Las elecciones de junio presentan una característica peculiar: puede que jamás hayamos conocido, en mayor medida, la auténtica intención de los candidatos. Ya sabemos que Rajoy y Sánchez son capaces de hundir a sus partidos antes que renunciar a ser candidatos. El primero se quedó esperando a que Felipe VI le reiterara su propuesta para formar gobierno. No entendió que se le pasó el arroz. O, posiblemente, prefirió que así fuera para salir beneficiado con una nueva convocatoria de elecciones. Por su parte, Pedro Sánchez creyó que podía alcanzar La Moncloa con el débil apoyo de sus 90 diputados. Eran -y aún siguen siéndolo- los líderes de las principales fuerzas políticas. Ya no aglutinan al 80% de los votantes como venía siendo habitual, pero aún representan a más de la mitad del electorado. Sin embargo, no han dado la talla como estadistas y han optado por priorizar los intereses personales sobre los colectivos.

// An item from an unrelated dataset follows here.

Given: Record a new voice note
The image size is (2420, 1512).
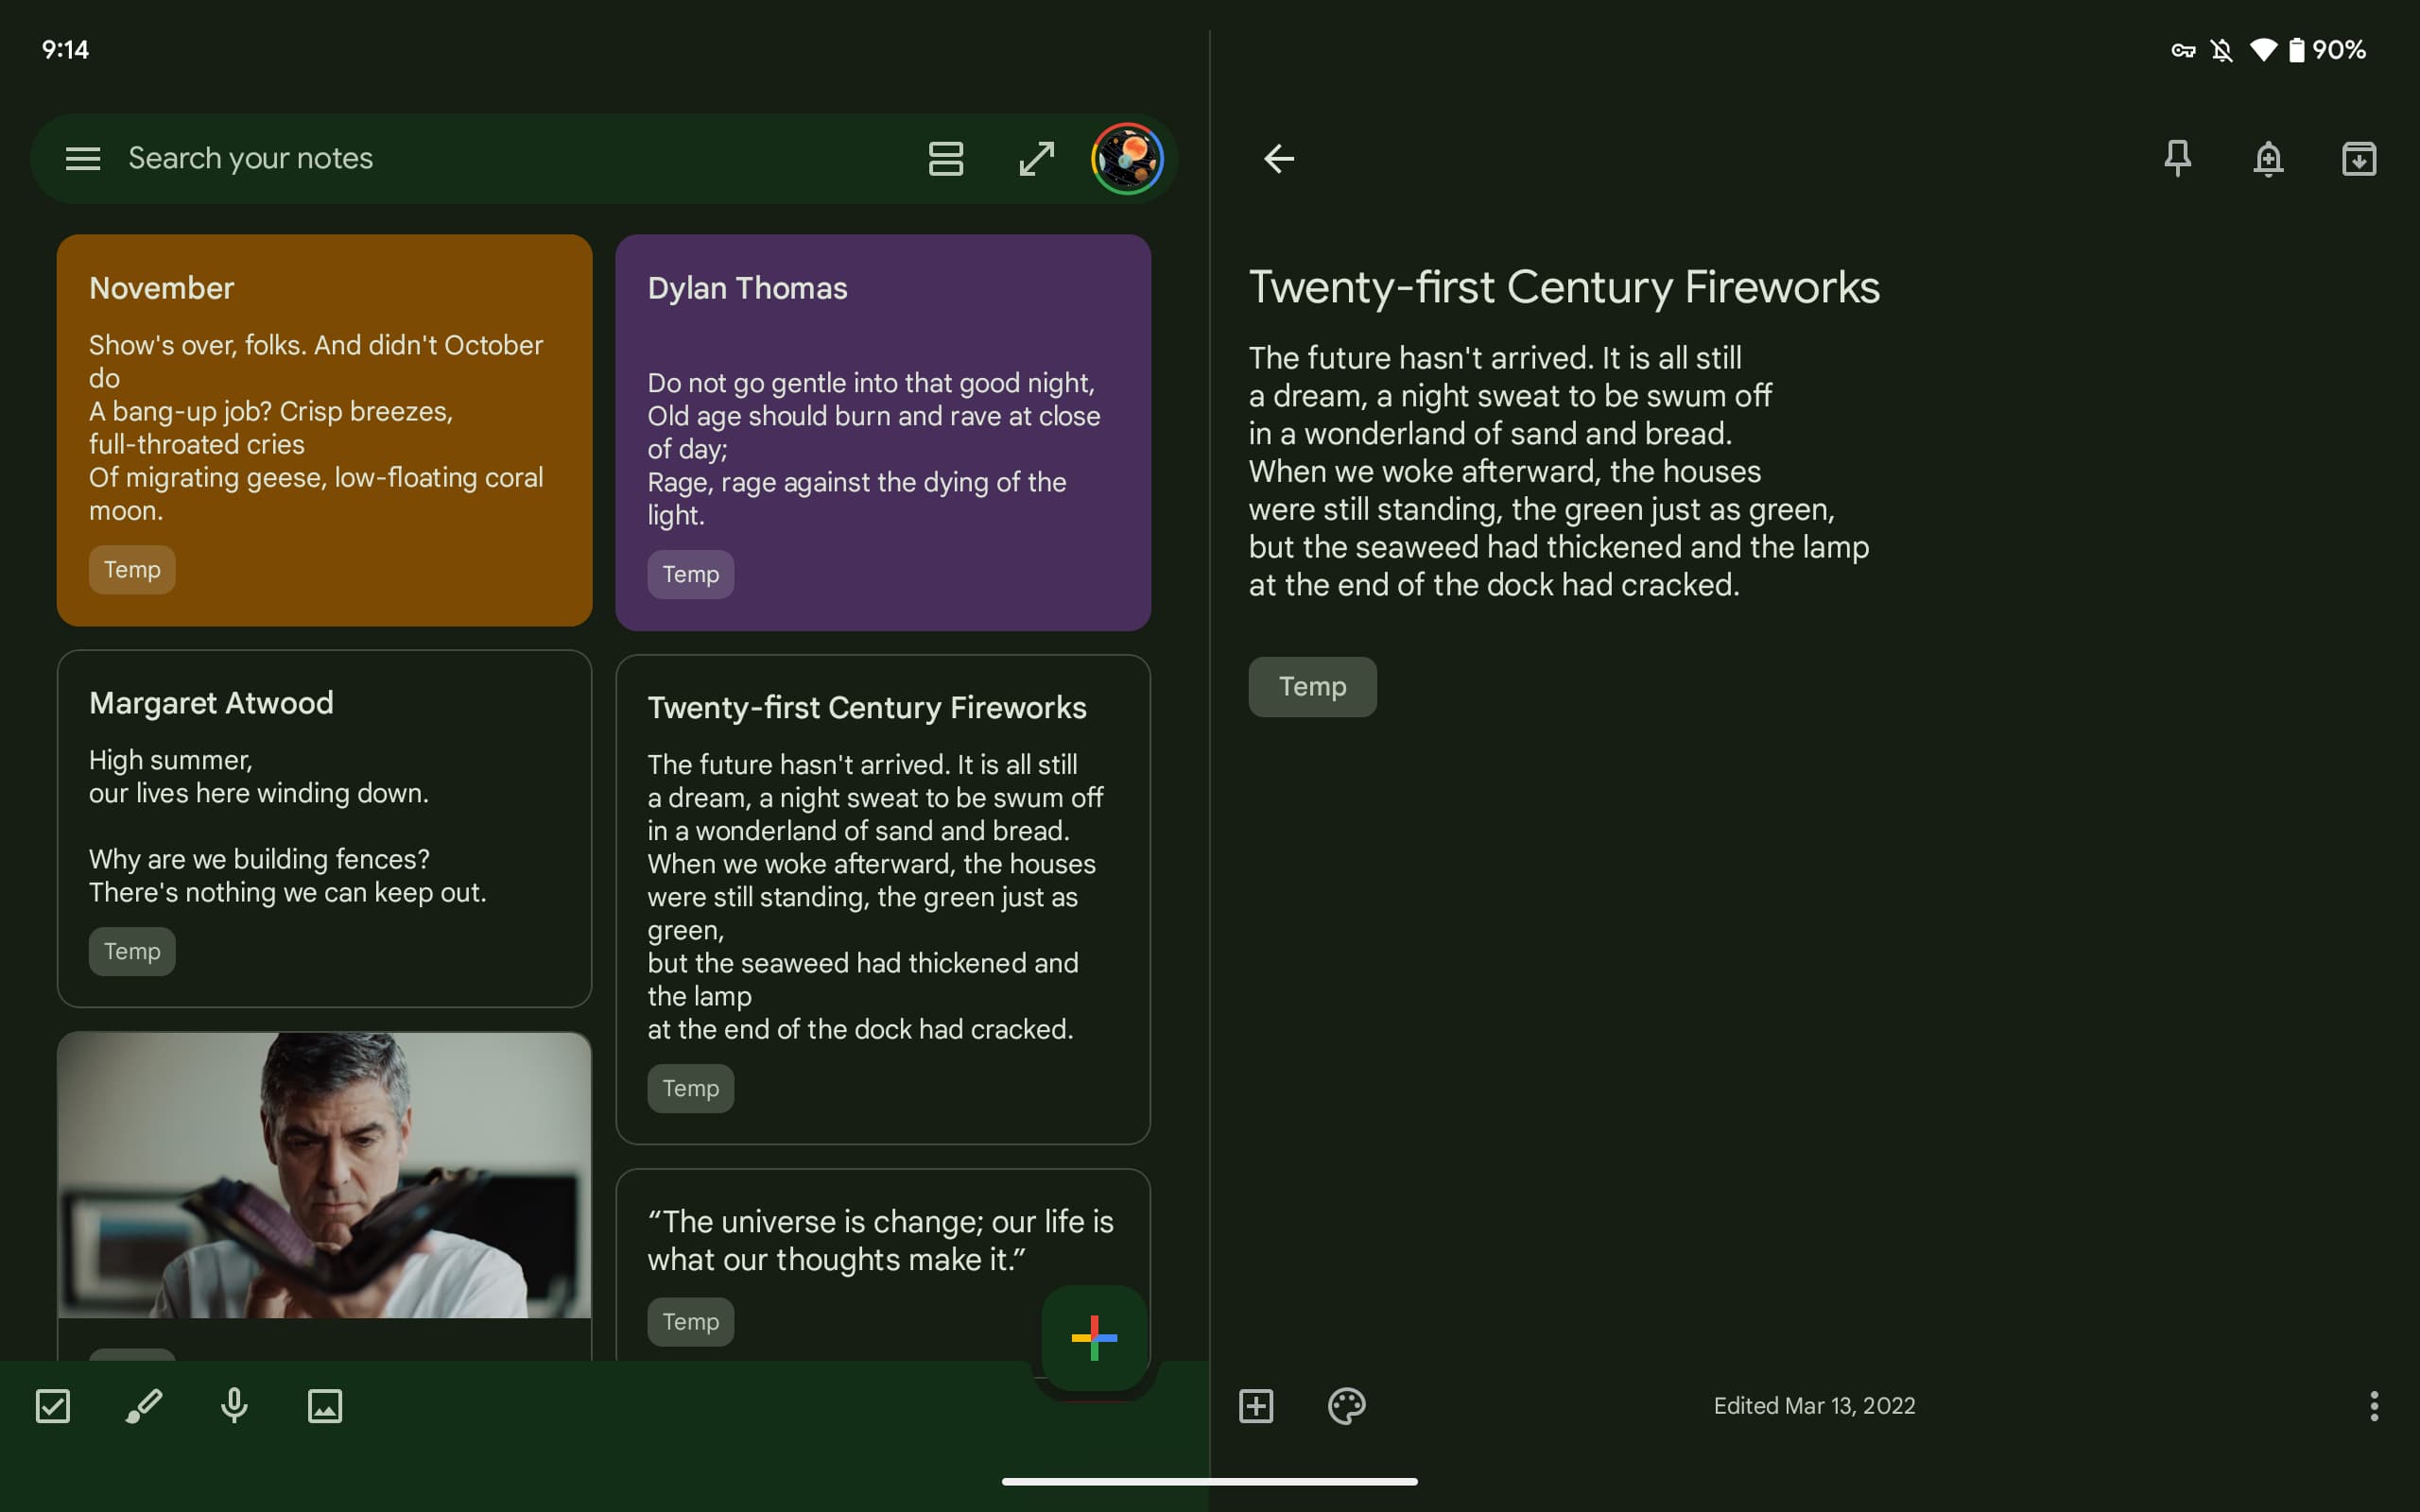Looking at the screenshot, I should 234,1405.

De Podemos ya está casi todo dicho. El cuento de la casta quedó en el olvido, el día en que Pablo Iglesias exigió cinco ministerios y la vicepresidencia para empezar a negociar. Seguro de que su extensa coalición reemplazará al PSOE como referente de la izquierda, ahora es él quien ofrece la vicepresidencia a Pedro Sánchez. No parece coherente que, quienes no alcanzaron acuerdos programáticos en cuatro meses, se muestren ya tan dispuestos a conceder puestos en el gobierno. Primero tomar el cielo, que luego ya se verá cómo mantenerse en él.

Y si se hace complicado saber los verdaderos intereses de PP, PSOE y Podemos, no lo es menos adivinar cuáles serán los de Albert Rivera y su equipo. Quizás son los que mejor han manejado los tiempos y, cuando menos, ni han exigido cargos ni mostrado una imagen tan chulesca. Ahora bien, no hay quien les sitúe ideológicamente. Ni chicha ni limoná, que igual están dispuestos a pactar con Podemos que con el PP, aunque finalmente solo pudieran hacerlo con los socialistas. A su favor, el escaso interés mostrado en obtener canonjías, aunque siempre puede tratarse de un farol obligado.

Por mucho que conozcamos algo mejor a los candidatos, no tenemos la más remota idea de cómo pueden desvirtuarse finalmente los resultados. Ante la enorme variabilidad de posibles pactos postelectorales y el riesgo de que acabáramos en una tercera convocatoria, todo pasteleo es posible. En este contexto ¿alguien sabe cuál será el destino final de su voto? Esta vez, más que nunca, los partidos están obligados a informarnos de cuáles serán los acuerdos que están dispuestos a asumir. Puede parecer utópico pero, sin garantía alguna, uno se pregunta para qué diablos va a votar a ciertas formaciones. Porque si algo hemos aprendido en esta curiosa -y muy vergonzosa- legislatura es que, en España, más que votar regalamos cheques en blanco.

Por cierto ¿y, después de los pactos, que nos espera? Cuesta imaginar un gobierno en el que Rajoy y Sánchez acaben profesándose amor eterno. Tampoco creo que Iglesias se resista a zamparse a un Alberto Garzón que, aun manteniendo casi un millón de votantes, se quedó sin fuelle desde que Vicenç Navarro le abandonara como referente económico. Y vaya usted a saber si Ciudadanos mantendrá la ambigüedad que le está caracterizando en Andalucía. O mucho cambia el panorama, o esta jaula de grillos difícilmente podrá gestionar, con cierta garantía de éxito, las necesidades de la población.

En fin, que aprendemos a negociar o volvemos al bipartidismo. No me ilusiona nada esta posibilidad pero, a la vista de tanta incapacidad, igual está siendo peor el remedio que la enfermedad. Sería una lástima.